Data items

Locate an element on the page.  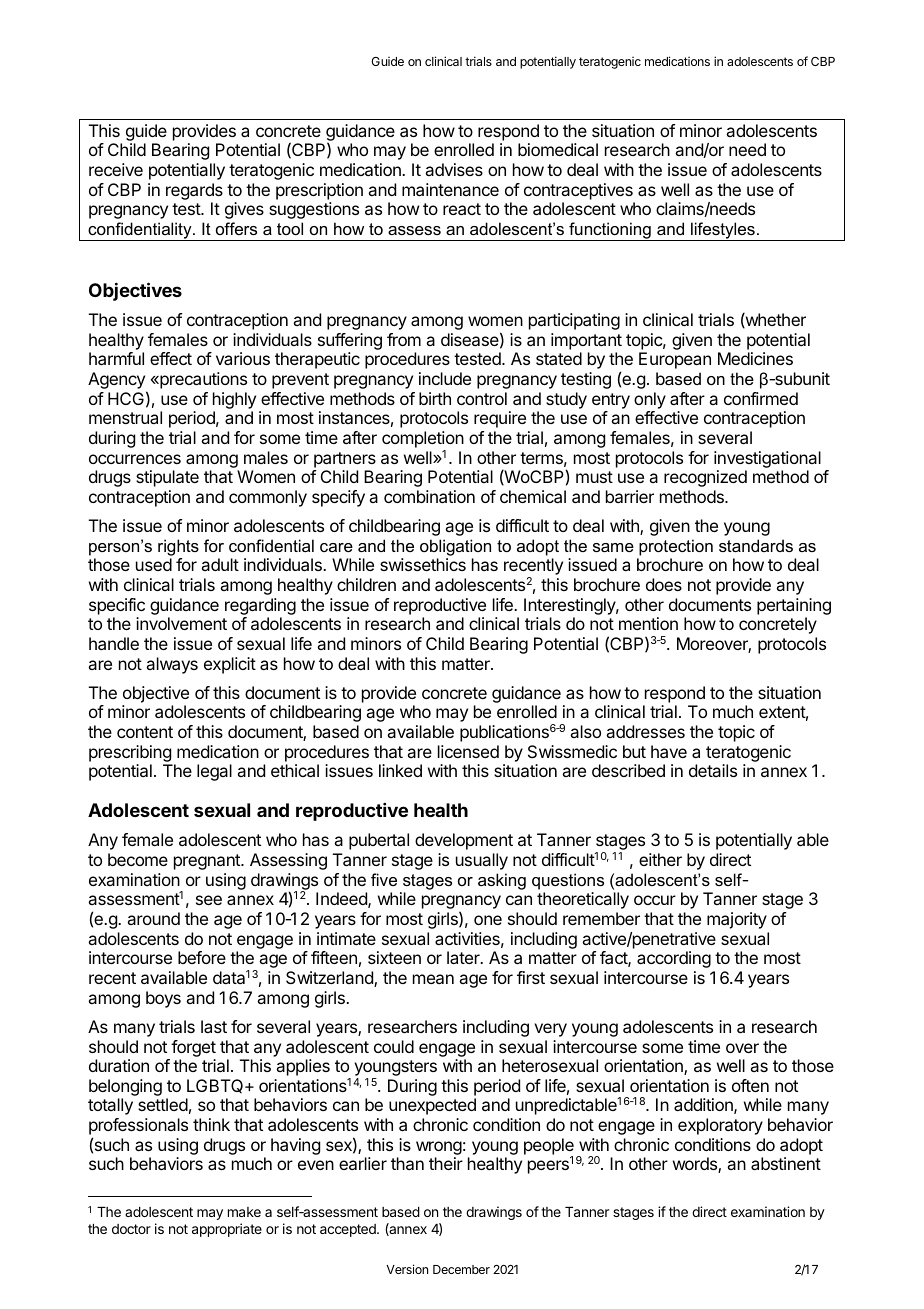
appropriate is located at coordinates (227, 1230).
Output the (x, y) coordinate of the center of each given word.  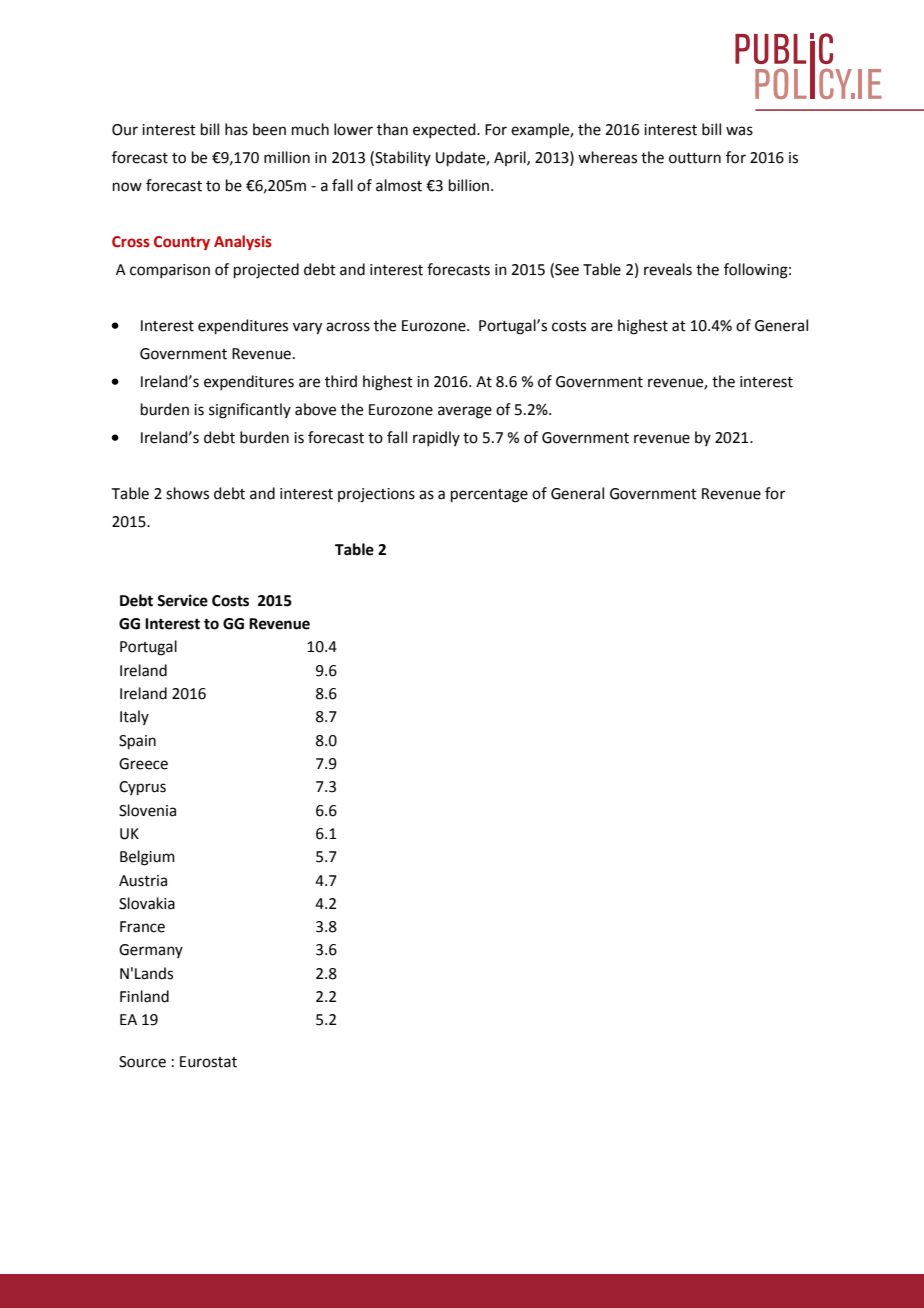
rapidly (436, 438)
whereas (607, 157)
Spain (137, 742)
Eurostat (208, 1062)
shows (187, 493)
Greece (143, 764)
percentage (489, 496)
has (236, 129)
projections (376, 495)
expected (445, 130)
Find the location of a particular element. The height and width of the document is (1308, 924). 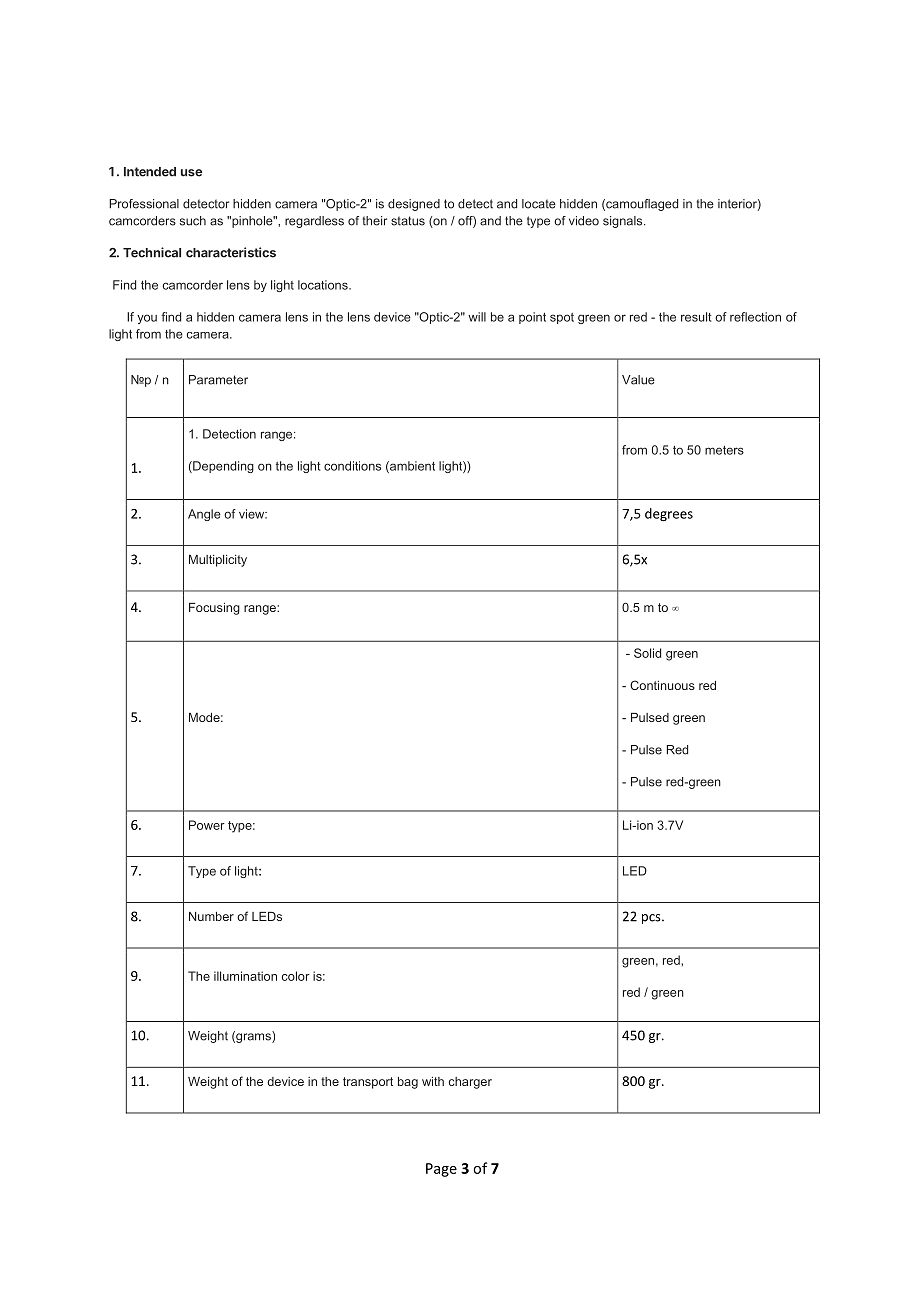

color is located at coordinates (296, 976).
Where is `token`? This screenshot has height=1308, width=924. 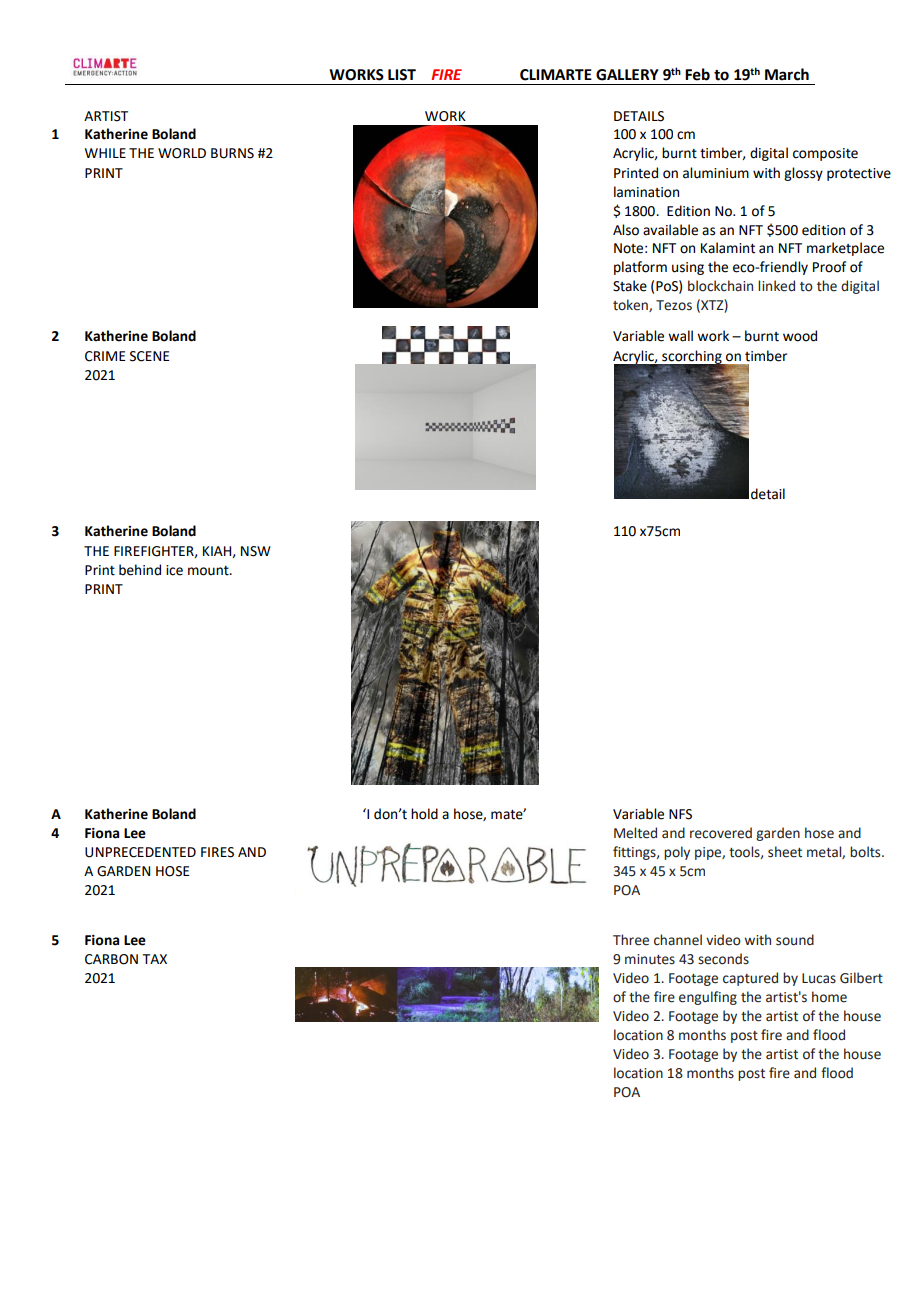 token is located at coordinates (631, 305).
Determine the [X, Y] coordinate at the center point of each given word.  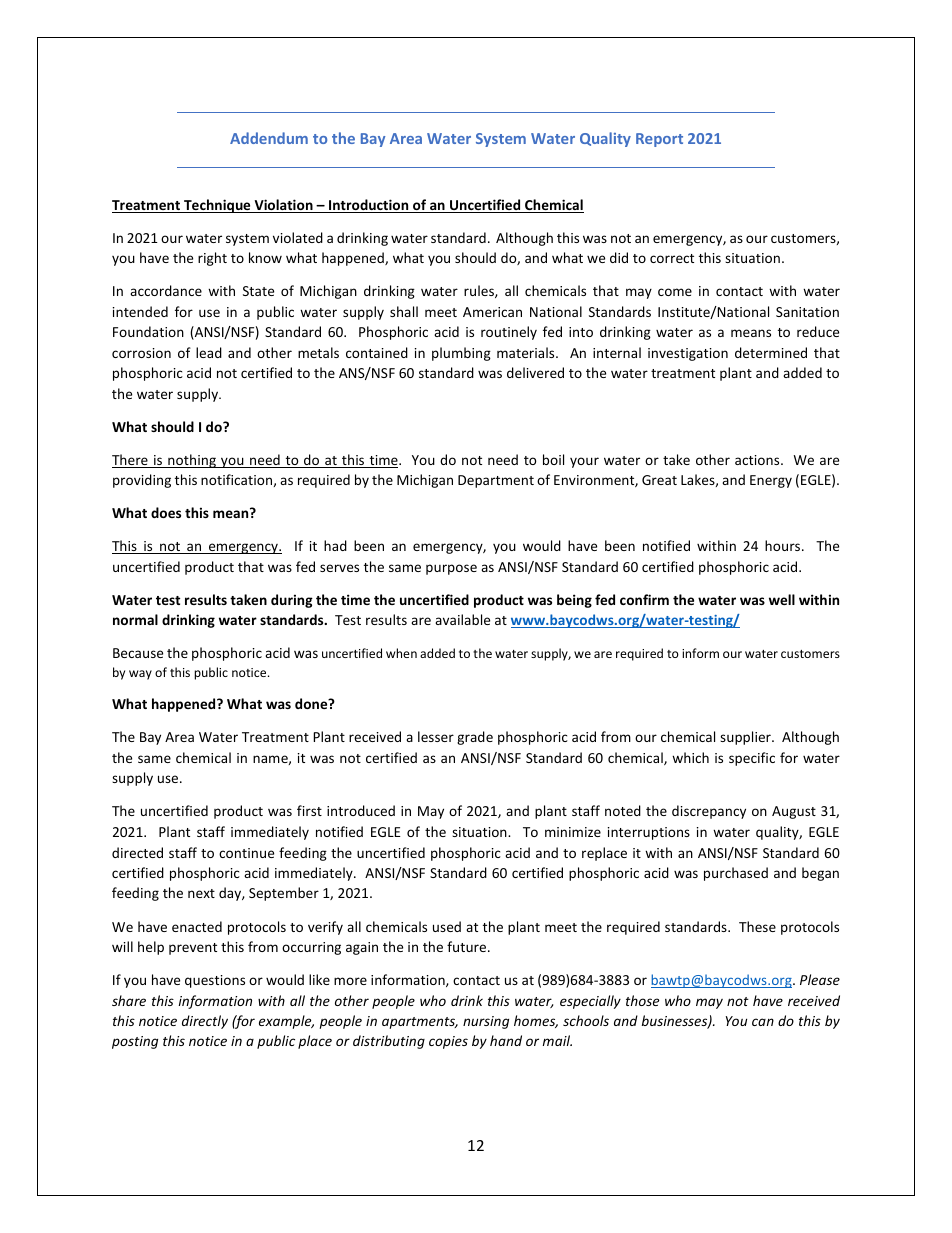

### Exercise details
Rewrite the part of the material that opens with the line containing "Greece (143, 764)" and closes with the line containing "color is located at coordinates (296, 976).", substituting "specific" for "particular" and keeping everything else unchanged. Give only those lines, without the pictures.

### Task result
Greece (143, 764)
percentage (489, 496)
has (236, 129)
projections (376, 495)
expected (445, 130)
Find the location of a specific element. The height and width of the document is (1308, 924). 

color is located at coordinates (296, 976).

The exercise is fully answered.